▶ WHAT TO DO: Scan the lines below for "penggerak" and copy the matches.

▶ MATERIALS PROVIDED:
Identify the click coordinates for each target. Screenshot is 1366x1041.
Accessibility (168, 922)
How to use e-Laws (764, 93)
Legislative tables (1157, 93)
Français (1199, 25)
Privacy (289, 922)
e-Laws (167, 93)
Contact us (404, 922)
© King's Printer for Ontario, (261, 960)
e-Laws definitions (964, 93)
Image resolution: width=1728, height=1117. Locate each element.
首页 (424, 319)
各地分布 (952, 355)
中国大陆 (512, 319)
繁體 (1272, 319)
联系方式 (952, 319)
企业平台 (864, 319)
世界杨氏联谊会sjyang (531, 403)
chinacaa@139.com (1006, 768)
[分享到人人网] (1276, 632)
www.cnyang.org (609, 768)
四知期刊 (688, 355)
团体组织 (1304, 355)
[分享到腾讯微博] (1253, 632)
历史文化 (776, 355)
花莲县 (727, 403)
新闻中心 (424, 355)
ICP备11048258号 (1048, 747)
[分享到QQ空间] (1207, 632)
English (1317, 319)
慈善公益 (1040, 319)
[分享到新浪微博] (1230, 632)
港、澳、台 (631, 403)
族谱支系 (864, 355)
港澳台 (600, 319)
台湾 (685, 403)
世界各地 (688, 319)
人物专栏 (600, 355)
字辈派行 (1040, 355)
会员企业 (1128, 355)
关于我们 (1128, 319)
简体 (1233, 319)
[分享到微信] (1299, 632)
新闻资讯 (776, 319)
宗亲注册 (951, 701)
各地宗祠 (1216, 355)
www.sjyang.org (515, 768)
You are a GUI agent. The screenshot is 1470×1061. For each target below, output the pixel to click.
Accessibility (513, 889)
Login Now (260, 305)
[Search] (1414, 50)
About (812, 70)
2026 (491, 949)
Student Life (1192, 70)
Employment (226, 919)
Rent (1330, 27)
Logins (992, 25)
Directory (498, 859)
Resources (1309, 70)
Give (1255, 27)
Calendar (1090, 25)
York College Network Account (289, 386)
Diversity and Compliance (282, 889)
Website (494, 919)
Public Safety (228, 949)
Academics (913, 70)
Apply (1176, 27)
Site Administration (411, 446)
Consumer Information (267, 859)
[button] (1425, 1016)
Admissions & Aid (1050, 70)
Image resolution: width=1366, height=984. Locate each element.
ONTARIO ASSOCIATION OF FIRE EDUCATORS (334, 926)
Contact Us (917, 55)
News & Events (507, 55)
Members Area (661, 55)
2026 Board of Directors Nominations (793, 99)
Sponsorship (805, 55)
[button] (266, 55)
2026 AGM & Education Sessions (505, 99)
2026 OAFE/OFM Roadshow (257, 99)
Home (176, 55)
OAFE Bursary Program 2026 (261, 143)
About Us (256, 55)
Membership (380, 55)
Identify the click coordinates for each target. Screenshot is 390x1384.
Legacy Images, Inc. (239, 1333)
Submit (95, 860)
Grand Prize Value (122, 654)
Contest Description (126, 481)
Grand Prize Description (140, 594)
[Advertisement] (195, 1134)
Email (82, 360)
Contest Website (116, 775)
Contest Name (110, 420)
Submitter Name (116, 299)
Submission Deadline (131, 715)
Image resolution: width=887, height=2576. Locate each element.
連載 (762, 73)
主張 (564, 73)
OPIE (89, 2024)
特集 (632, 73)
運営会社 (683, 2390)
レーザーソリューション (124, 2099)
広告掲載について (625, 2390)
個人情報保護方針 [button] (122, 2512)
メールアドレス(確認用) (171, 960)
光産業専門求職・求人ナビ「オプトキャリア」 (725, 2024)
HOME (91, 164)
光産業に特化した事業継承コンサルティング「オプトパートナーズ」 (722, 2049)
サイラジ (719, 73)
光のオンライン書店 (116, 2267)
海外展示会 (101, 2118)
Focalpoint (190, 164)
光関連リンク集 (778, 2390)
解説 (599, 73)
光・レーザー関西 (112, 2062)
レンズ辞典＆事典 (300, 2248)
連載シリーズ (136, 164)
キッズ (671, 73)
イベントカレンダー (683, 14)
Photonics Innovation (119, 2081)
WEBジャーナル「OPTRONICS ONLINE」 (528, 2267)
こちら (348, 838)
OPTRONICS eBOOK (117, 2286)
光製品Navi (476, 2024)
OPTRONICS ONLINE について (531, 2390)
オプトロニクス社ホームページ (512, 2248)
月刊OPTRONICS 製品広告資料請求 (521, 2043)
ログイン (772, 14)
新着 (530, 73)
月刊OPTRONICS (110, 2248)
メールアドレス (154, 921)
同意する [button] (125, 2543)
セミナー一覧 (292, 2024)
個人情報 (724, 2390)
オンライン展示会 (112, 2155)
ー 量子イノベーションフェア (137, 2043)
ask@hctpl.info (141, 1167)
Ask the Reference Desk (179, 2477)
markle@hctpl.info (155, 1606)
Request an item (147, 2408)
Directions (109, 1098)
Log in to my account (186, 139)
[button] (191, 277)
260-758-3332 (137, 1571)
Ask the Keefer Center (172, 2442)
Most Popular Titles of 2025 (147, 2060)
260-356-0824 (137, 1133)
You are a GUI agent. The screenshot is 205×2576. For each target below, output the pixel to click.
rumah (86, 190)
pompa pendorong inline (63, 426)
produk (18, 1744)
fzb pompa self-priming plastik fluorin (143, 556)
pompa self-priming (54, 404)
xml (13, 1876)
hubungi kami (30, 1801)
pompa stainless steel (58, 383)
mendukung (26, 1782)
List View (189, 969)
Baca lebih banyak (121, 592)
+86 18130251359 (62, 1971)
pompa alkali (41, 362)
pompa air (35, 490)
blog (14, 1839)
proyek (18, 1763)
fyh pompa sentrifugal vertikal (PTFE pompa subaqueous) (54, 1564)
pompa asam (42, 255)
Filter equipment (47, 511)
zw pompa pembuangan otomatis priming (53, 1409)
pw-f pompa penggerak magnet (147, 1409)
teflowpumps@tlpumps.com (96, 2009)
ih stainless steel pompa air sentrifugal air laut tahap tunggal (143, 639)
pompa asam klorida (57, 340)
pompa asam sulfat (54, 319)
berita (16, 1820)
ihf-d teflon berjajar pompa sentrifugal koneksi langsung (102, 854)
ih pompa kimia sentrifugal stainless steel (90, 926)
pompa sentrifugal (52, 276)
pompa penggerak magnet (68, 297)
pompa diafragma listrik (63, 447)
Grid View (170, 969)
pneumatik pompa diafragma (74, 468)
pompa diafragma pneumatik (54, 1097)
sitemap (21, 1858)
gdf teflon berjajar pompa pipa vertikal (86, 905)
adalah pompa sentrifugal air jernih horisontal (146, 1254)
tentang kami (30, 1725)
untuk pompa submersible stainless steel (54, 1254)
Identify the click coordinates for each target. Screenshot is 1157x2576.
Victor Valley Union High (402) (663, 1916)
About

▶ EXERCISE RESULT:
pw-f pompa penggerak magnet (147, 1409)
pompa penggerak magnet (68, 297)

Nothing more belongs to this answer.